[DATASET EXTRACT Boundary: Start]

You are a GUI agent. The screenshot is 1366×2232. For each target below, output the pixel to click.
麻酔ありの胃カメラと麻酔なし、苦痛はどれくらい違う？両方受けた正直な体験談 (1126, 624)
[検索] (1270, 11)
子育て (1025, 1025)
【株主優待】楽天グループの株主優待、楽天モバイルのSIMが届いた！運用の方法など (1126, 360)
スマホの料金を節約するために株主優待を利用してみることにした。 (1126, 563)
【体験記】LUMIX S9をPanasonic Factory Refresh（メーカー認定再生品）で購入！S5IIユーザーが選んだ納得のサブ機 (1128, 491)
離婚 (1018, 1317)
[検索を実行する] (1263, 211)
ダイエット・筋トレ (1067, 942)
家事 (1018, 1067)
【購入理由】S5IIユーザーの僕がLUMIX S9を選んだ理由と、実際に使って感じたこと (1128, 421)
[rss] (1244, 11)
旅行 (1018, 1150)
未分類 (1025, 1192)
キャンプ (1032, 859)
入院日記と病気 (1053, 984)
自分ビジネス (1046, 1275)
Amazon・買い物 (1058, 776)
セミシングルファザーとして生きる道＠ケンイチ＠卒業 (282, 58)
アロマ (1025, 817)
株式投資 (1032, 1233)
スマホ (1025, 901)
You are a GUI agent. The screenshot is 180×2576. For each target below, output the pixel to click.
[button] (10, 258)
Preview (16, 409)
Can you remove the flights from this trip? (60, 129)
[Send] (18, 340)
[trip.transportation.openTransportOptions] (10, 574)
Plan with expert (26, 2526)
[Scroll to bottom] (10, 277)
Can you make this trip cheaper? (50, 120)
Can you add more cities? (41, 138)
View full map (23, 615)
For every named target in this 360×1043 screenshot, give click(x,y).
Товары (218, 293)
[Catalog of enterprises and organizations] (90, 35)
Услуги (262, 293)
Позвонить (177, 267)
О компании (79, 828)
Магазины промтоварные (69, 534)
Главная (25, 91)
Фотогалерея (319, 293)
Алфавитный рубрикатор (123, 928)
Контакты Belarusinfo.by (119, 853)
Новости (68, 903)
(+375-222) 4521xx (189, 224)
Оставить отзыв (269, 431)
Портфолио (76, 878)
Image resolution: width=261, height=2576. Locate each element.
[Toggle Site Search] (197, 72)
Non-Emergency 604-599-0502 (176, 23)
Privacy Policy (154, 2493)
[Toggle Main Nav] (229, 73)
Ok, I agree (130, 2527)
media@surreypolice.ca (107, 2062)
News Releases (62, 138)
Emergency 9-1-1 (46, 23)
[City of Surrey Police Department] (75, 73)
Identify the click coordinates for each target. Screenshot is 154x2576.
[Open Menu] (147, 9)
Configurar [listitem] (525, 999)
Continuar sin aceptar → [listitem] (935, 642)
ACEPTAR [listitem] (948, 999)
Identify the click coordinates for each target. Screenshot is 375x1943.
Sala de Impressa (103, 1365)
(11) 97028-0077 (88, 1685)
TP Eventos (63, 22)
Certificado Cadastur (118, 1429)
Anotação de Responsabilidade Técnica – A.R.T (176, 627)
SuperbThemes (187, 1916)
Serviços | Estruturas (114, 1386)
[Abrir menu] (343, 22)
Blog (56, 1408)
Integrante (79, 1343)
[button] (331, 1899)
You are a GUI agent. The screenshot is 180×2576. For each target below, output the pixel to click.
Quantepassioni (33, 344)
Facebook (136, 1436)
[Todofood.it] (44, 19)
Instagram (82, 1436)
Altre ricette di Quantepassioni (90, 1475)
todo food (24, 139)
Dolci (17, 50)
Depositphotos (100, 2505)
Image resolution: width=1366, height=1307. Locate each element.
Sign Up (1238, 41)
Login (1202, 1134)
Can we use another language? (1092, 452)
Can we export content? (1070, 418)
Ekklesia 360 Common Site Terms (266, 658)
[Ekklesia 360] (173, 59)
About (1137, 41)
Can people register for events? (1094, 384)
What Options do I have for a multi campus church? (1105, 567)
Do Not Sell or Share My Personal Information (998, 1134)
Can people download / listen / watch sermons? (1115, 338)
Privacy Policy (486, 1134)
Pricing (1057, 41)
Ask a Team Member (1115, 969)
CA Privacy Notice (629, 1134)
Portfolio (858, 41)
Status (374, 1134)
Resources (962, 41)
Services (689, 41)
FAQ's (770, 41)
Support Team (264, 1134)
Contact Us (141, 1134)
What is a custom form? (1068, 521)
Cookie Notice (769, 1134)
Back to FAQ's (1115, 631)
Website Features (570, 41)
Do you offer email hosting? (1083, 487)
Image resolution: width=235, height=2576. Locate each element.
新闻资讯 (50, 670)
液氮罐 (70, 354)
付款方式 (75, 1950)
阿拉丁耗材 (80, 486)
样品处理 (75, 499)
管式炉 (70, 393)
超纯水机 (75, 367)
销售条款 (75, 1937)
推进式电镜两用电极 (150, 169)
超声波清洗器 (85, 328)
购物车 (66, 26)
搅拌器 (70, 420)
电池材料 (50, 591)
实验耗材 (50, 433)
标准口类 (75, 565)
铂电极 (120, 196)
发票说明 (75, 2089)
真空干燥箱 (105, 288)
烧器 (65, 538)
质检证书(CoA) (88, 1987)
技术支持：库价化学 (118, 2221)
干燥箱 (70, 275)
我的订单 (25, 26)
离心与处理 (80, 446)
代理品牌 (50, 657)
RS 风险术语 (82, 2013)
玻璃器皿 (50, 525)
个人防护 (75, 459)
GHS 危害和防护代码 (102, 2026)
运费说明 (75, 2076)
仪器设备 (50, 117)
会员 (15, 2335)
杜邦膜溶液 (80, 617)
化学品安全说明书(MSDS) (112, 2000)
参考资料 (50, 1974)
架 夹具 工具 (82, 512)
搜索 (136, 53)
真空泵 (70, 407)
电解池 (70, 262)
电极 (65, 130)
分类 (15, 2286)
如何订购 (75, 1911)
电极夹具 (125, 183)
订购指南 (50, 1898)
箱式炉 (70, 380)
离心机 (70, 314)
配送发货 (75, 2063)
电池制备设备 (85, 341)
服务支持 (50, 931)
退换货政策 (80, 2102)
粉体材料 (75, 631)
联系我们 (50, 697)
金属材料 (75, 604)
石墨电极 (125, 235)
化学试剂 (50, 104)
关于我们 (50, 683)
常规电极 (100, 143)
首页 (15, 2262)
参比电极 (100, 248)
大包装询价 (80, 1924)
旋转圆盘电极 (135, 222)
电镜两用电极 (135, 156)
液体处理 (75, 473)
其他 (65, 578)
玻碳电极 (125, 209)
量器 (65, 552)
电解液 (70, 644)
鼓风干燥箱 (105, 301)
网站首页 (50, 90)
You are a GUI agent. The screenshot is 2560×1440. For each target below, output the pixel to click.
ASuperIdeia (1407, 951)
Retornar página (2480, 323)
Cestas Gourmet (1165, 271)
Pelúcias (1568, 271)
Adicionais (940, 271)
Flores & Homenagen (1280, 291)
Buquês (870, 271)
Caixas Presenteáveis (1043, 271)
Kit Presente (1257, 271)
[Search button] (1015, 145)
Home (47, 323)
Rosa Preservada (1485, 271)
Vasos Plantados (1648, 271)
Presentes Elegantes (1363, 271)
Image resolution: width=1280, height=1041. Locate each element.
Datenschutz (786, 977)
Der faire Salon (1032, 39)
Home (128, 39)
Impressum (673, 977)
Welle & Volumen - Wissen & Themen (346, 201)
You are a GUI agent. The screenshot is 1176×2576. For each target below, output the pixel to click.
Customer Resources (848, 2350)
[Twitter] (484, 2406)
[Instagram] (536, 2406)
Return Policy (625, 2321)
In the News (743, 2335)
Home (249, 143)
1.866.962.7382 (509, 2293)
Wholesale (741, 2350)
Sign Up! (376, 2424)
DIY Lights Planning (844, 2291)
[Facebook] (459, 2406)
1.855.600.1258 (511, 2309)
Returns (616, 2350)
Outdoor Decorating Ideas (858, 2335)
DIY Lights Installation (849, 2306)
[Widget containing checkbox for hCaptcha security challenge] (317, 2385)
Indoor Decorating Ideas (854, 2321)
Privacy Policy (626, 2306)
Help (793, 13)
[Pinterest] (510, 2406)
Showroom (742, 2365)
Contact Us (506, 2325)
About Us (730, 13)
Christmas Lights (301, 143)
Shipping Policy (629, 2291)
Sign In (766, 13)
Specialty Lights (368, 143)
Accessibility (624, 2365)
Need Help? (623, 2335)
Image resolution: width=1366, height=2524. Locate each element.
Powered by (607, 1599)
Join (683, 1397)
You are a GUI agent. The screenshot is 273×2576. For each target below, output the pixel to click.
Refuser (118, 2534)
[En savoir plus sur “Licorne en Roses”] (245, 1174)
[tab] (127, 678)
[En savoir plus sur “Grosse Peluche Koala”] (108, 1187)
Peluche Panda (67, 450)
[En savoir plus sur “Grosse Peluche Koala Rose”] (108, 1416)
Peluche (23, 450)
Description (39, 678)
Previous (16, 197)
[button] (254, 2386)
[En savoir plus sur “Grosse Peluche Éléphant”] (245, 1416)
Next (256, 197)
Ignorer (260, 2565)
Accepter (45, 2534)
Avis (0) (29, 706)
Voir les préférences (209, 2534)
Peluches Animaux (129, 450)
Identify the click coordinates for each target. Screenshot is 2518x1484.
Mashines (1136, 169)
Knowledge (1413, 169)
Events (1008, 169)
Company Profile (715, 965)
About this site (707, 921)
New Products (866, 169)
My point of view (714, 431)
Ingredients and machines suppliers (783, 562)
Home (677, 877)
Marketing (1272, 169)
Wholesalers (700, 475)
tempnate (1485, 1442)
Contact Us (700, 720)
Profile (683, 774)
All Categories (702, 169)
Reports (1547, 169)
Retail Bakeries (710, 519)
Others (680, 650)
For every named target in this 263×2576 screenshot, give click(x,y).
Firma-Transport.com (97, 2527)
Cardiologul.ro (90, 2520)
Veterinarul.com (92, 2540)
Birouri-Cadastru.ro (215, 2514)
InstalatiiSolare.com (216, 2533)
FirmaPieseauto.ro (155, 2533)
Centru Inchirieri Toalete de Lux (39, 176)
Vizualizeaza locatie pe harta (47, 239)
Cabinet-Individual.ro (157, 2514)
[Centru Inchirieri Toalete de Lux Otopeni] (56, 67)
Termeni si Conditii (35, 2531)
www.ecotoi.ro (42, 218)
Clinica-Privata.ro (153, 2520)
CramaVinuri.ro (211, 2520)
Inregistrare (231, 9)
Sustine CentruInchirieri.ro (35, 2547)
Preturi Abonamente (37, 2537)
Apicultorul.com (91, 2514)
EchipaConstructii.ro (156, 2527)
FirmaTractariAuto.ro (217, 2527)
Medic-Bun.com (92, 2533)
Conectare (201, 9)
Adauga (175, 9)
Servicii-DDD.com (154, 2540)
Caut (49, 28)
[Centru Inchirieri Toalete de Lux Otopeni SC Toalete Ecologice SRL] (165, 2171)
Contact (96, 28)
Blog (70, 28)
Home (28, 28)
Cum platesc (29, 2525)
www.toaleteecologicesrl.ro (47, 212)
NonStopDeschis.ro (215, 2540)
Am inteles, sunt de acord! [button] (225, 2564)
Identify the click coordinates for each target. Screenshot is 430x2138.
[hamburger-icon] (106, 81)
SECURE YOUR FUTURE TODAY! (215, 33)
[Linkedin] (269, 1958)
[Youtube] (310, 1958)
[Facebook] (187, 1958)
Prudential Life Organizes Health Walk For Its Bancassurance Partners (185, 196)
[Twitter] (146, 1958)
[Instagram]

[DATASET EXTRACT Boundary: End]

▶ **WHAT IS EXPECTED**: Go through the listing above and return each line that includes the word "Otopeni".

▶ **YOUR RESPONSE**:
[Centru Inchirieri Toalete de Lux Otopeni] (56, 67)
[Centru Inchirieri Toalete de Lux Otopeni SC Toalete Ecologice SRL] (165, 2171)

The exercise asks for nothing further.